三月廿九日。今日も風歇(や)まず。寒さ冬の如し。……中略……町の噂に新内節(しんないぶし)師匠は去年御法度(ごはっと)この方門口へ師匠の看板かけることを禁ぜられたりといふ。歌沢節(うたざわぶし)も芝派寅派の差別なくこれも御法度の由。されば、小唄(こうた)も同様なるべく、薗八節(そのはちぶし)は言ふまでもなきごとなるべし。或人は江戸俗曲の絶滅することを悲しめどもこは如何ともする事能(あた)はざるものならむ。新政府の法令なしとするも江戸時代風雅の声曲は今日の衆俗には喜ばるるものならず、早晩絶滅すべきものなればなり。余が著述の如きもこれを要するに同じ運命に陥るべきものなるべし。
(永井荷風『断腸亭日乗』より)

企画院事件

企画院調査官和田博雄、「共産主義に共鳴し、社会主義社会の実現を企図したもの」として検挙、続いて稲葉秀三、大政翼賛会組織局の勝間田清一、和田耕作らも検挙(企画院事件)。農業問題を国民経済全体の中に位置づけ農地・土地問題実態調査をしていたことからフレーム・アップされた。

花見の昼酒OK

3月
昼酒は許されないのだが、内務省警務課ではお花見が国民の季節的行事でもあり、人心を和げるという建前から、紀元二千六百年記念やお正月のように全面的な昼酒は許さなくても、各自が花見場所に持参して飲むのは酔態を演じない程度で黙認しようといふ粋な方針で臨むこととなり、本省の意向を各地方庁へ伝達。

職人の「腕」も丸公

国家総動員法改正実施。

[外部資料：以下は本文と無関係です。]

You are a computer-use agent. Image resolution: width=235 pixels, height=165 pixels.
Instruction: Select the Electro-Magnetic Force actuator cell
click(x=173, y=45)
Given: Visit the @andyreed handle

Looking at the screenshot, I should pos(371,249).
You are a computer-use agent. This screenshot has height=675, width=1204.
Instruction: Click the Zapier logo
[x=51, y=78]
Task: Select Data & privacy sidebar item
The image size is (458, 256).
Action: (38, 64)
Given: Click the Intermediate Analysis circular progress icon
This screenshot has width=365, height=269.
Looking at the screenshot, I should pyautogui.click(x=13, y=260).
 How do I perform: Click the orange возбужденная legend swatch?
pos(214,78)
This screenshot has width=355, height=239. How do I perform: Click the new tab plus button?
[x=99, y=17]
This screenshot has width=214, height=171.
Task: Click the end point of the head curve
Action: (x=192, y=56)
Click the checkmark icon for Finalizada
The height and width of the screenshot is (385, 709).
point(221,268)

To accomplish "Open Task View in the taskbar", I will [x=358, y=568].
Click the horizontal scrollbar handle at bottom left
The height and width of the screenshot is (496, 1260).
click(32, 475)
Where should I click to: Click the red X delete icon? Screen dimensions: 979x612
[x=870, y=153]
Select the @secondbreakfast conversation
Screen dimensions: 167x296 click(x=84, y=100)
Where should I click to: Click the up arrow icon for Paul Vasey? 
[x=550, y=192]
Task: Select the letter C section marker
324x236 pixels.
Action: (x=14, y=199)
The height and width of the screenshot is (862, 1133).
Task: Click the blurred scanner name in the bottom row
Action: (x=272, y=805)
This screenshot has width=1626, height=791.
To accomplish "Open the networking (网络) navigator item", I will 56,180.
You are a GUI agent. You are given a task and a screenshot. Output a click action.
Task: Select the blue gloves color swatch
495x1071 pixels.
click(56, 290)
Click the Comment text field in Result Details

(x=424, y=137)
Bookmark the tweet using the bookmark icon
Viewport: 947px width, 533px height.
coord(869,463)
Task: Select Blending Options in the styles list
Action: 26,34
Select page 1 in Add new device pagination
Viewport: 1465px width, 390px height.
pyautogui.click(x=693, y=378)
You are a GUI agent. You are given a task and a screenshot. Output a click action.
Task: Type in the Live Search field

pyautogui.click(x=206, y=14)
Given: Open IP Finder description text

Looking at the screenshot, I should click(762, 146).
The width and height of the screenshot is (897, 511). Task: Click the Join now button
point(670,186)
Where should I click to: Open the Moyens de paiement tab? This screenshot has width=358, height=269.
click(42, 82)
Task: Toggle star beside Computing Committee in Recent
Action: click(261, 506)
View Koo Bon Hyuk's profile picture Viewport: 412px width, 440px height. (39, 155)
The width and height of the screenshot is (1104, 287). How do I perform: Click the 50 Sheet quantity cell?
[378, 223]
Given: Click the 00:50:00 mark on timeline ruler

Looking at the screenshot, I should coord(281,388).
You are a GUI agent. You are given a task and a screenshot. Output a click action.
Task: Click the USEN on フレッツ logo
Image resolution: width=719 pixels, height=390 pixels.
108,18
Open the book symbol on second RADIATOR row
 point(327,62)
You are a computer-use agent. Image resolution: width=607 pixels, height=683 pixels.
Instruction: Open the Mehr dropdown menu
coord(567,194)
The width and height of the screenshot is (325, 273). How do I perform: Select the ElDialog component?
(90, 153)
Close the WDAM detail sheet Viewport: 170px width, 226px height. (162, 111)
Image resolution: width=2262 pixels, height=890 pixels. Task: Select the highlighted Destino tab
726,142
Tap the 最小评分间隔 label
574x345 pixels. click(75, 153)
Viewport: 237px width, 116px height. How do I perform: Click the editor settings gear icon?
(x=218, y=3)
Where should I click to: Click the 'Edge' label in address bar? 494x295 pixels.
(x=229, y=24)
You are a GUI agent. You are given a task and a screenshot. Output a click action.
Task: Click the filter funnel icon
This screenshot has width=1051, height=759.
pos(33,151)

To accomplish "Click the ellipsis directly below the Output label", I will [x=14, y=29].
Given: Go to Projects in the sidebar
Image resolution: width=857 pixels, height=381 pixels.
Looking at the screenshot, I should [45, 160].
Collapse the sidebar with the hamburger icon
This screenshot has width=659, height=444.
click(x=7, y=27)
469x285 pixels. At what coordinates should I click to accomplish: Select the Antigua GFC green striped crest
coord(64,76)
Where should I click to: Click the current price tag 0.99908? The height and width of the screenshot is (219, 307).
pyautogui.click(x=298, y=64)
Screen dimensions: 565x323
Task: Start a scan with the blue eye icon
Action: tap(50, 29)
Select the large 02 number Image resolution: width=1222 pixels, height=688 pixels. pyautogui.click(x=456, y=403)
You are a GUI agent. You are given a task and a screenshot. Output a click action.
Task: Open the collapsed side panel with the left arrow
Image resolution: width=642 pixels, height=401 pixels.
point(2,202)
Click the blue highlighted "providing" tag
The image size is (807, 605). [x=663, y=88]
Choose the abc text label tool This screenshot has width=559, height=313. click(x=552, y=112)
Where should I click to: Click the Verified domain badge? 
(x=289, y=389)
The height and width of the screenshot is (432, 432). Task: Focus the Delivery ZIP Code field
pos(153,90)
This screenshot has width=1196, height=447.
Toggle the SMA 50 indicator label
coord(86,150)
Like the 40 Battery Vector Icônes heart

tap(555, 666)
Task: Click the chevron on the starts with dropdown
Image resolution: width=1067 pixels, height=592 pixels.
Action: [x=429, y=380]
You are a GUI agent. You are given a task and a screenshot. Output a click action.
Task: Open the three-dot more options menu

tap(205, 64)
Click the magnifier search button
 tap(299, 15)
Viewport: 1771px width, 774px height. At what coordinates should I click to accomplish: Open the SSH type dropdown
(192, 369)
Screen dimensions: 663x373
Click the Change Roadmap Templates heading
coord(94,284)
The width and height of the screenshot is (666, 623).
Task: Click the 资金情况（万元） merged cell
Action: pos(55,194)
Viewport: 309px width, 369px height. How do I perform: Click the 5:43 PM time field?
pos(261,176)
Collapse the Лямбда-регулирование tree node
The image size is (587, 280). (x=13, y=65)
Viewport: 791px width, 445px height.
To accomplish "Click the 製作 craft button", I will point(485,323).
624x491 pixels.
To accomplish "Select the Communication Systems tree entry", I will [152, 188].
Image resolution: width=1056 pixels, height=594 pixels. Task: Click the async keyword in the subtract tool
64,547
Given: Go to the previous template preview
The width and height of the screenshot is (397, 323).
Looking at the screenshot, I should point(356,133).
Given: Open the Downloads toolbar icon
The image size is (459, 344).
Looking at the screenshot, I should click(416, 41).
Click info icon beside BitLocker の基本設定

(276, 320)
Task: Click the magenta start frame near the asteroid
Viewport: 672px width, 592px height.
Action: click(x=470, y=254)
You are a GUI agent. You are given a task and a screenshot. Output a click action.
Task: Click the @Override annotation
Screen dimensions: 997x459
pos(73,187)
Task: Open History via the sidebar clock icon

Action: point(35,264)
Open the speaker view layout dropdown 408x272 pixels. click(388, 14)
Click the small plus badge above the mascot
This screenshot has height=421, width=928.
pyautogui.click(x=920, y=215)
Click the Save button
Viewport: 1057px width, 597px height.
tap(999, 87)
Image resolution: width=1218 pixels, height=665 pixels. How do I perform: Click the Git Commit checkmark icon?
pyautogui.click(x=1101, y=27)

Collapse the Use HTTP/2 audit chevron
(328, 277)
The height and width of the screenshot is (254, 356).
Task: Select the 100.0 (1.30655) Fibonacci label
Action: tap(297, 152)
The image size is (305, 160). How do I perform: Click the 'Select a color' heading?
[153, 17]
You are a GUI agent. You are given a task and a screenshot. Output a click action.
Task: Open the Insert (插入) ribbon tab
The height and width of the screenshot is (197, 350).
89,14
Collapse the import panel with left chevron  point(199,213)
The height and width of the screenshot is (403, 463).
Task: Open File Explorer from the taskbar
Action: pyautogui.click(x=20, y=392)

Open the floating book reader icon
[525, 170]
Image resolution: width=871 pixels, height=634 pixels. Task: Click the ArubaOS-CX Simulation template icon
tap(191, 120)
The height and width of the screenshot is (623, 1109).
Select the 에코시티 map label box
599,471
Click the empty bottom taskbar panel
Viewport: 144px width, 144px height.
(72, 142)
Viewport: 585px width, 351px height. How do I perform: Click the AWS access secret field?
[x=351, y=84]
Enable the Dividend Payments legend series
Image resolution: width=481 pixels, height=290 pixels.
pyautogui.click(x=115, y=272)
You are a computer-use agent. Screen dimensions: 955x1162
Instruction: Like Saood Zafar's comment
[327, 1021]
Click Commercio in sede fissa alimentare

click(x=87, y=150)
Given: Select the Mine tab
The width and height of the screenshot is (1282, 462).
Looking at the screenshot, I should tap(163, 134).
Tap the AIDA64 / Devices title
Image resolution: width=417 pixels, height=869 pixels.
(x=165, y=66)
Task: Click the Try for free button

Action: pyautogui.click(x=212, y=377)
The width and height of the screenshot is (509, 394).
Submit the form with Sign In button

この中でも最も我々国民生活に身近な影響を与へるのは第19条の改正で「国家総動員上必要ある時は勅令の定むるところに依り価格、運送費、保管料、賃貸料、加工料云々」とあるのに更に「修繕料その他の財産的給付」を追加して「必要なる命令をなすことを得」とした一項で、物価の元締商工省物価局ではこの改正に基いて既に施行中の価格等、小作等、地代家賃、宅地建物等、臨時農地価格の五統制令に加へて、新たに修繕料及びその他の物価の公定に着手することになつた。修繕料といつても洋服屋さんから洋裁直しまで腕次第の商売往来さまざまで、「腕」だけに却々難しく新潮に研究中であるが、大体技術の優劣を格付して諸物価と睨み合わせて決定する方針。
又「その他の財産的給付」とは諸負賃、手間賃、サーヴイス領、宿泊料、入場料等を含むもので、実施の暁ともなれば盛り場の女給さんも一切公定サーヴイスになるし、花柳界では芸妓の花代、麻雀、野球の料金何れも公定価で客も大いに安心。興業界にも影響覿面で豪華な歌舞伎も自然大衆のものにならう。又残つた商売ではお坊さんの回向料がある。これは夫々門地に依つて規格し、つまり5円級、3円級とお坊さんにの有難さも金次第。但しこゝに丸公の難物な商売が一つ二つある。といふのは弁護士の報酬と医者の診察料何れも人間大事に臨んで依頼する商売だけに、その人次第で一寸丸公並に切れぬ悩みがあり、当局でも頭を捻つてゐる。